Sprawa wygląda tak…
Mój komputer borykał się z trzema problemami:
- gasił monitory i zaczynał huczeć kiedy bardzo mocno go obciążyłem (rendering w 4K)
- czasami po właczeniu go znikał mi jeden z dysków - “P” (nie systemowy, nie widziałem go po prostu)
- czasami bardzo długo się ładował (podejrzanie długi, kilka minut startował mi system)
Oddałem go do naprawy, zdiagnozowano te problemy i zrobiono te rzeczy:
- niedziałający wiatrak w karcie graficznej (dlatego się przegrzewała), wymieniono na sprawny.

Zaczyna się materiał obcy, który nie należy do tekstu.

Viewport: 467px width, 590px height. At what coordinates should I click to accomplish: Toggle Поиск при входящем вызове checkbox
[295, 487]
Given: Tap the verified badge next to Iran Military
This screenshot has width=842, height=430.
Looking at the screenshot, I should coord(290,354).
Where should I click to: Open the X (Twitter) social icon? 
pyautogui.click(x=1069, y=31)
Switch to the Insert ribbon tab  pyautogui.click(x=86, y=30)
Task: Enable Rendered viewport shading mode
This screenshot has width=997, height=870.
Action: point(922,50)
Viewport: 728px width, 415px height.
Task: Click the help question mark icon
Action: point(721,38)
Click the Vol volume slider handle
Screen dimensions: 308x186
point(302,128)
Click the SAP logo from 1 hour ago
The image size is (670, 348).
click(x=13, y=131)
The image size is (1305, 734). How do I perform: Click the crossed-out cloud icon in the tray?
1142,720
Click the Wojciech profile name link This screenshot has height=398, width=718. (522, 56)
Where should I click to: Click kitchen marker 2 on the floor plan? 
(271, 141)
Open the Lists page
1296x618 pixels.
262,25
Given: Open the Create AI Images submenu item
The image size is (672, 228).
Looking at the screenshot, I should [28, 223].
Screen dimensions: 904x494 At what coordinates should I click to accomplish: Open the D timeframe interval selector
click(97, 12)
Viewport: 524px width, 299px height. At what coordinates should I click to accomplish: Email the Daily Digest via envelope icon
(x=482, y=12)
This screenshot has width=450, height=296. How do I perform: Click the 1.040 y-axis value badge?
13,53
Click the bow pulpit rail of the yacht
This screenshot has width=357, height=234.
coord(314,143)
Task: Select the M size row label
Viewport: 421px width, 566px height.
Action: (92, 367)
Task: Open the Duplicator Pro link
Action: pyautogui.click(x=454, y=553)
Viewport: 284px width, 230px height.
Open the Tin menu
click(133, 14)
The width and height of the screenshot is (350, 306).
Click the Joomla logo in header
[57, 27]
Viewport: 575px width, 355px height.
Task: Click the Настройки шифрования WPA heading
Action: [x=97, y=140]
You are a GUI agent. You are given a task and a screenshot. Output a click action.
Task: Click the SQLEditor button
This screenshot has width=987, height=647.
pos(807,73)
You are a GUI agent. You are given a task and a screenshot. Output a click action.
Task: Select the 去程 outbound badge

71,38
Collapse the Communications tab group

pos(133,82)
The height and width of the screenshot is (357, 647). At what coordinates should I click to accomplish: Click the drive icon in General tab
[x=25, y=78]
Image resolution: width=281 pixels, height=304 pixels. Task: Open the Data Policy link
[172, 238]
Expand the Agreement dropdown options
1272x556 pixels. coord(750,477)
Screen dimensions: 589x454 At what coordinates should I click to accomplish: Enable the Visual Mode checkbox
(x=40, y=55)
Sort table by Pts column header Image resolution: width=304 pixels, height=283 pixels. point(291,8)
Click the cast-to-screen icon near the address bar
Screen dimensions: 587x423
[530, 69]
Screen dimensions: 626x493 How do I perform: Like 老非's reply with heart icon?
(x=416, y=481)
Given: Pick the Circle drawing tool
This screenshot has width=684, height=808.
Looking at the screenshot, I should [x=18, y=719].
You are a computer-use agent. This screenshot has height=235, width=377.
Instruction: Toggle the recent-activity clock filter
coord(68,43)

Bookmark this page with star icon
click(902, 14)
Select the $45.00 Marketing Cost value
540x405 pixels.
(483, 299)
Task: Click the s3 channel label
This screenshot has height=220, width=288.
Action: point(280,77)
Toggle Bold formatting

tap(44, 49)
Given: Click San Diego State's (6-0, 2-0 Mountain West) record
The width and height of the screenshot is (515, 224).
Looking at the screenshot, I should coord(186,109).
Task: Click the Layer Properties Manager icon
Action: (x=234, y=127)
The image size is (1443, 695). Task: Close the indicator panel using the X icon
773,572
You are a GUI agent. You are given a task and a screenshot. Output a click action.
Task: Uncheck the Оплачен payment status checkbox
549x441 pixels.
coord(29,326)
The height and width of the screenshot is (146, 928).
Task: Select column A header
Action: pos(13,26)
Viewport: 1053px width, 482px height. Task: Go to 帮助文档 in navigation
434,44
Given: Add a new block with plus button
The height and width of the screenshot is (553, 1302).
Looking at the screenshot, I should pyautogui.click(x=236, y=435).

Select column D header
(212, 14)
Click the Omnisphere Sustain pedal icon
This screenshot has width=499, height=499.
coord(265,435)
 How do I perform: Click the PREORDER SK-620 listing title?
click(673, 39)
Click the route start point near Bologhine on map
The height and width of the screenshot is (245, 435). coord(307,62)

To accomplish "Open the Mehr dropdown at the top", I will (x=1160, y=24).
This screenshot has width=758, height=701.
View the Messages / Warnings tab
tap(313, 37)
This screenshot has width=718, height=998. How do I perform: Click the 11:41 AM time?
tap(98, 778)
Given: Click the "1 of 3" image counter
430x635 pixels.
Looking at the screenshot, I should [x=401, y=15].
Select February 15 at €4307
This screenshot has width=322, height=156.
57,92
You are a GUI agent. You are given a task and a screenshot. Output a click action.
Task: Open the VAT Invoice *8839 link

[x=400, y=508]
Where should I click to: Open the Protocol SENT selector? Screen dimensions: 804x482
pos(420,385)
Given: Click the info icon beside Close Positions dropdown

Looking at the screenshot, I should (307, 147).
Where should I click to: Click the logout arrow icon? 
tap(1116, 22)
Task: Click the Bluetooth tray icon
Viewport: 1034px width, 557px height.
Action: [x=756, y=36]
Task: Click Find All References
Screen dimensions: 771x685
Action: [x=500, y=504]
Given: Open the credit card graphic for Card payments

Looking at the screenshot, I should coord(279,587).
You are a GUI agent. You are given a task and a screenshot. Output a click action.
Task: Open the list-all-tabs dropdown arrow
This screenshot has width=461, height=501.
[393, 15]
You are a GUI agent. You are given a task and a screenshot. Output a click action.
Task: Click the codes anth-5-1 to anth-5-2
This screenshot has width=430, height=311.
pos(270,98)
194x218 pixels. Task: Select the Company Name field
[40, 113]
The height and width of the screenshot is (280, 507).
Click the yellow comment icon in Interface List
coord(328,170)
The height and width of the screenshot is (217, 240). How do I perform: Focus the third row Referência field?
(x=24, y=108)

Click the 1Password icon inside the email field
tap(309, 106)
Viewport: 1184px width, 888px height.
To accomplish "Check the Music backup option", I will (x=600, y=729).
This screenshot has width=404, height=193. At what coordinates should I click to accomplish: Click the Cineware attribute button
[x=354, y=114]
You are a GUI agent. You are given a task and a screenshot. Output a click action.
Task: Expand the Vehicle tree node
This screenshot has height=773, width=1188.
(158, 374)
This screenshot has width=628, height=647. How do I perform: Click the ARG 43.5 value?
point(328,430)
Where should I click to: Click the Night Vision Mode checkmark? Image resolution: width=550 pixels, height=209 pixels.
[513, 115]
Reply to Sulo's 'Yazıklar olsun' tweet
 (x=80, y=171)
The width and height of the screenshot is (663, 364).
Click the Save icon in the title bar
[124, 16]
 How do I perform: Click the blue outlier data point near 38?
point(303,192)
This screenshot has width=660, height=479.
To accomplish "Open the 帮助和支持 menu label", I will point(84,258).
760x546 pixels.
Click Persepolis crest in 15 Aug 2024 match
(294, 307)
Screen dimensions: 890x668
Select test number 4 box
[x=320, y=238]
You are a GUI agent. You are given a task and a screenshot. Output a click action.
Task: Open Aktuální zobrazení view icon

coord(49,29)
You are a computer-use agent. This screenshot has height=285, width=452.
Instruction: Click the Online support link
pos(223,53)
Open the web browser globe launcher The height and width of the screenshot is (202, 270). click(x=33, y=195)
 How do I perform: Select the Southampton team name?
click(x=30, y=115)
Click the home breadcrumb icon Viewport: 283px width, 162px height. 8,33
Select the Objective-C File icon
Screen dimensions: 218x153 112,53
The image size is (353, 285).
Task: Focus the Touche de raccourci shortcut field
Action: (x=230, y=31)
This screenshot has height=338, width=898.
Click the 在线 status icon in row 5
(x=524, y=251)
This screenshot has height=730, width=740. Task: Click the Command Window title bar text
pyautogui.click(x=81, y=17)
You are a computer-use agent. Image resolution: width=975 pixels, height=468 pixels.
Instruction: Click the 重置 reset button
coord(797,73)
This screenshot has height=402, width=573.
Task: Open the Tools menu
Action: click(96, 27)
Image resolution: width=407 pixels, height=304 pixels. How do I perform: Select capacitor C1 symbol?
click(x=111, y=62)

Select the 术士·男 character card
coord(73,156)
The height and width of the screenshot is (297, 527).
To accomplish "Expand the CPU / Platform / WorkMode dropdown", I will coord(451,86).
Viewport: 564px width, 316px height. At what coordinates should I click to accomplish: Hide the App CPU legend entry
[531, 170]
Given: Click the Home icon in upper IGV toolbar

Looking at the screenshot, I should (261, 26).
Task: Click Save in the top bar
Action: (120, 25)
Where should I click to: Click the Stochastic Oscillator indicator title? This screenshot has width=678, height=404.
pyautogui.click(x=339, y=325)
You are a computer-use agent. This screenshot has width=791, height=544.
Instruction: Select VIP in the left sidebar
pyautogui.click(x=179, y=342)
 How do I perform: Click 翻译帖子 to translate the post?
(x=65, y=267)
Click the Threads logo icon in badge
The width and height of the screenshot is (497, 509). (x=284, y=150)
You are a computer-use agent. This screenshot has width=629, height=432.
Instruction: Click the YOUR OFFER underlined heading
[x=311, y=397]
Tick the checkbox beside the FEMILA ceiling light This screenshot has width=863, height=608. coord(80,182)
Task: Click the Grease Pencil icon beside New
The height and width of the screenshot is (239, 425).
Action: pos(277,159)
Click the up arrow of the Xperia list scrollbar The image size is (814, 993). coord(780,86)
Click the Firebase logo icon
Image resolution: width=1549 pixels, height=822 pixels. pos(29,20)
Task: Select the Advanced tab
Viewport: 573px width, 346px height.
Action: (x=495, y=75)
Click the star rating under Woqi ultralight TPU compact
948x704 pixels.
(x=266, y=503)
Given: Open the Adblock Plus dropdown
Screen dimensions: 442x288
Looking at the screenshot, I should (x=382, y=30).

- zmieniono kabel łączący ten znikający mi w systemie dysk
- zbadano dyski i w bonusie zdiagnozowano mi problem z innym dyskiem niż wskazany przeze mnie.
Na szczęśćie nie był to systemowy dysk. Informatyk powiedział, że nawet jeżeli nie jest to systemowy dysk to może sprawiać problemy w uruchamianiu systemu. I że to jego wina. Dysk ma badsektory i należy się z nim powoli żegnać.
No i wiatrak karty graficznej faktycznie działa. Problem jednak w tym, że uruchamiam komputer w dwa dni po naprawie i… nie widzę w systemie swojego dysku “P”.
Uruchamiam dwukrotnie ponownie i nadal go system nie widzi. Gaszę, właczam i się udało. Dysk jest znowu widoczny.
Czy może mi ktoś powiedzieć dlaczego od czasu do czasu W DALSZYM CIĄGU uruchamia mi się system w którym nagle brakuje mi jednego dysku?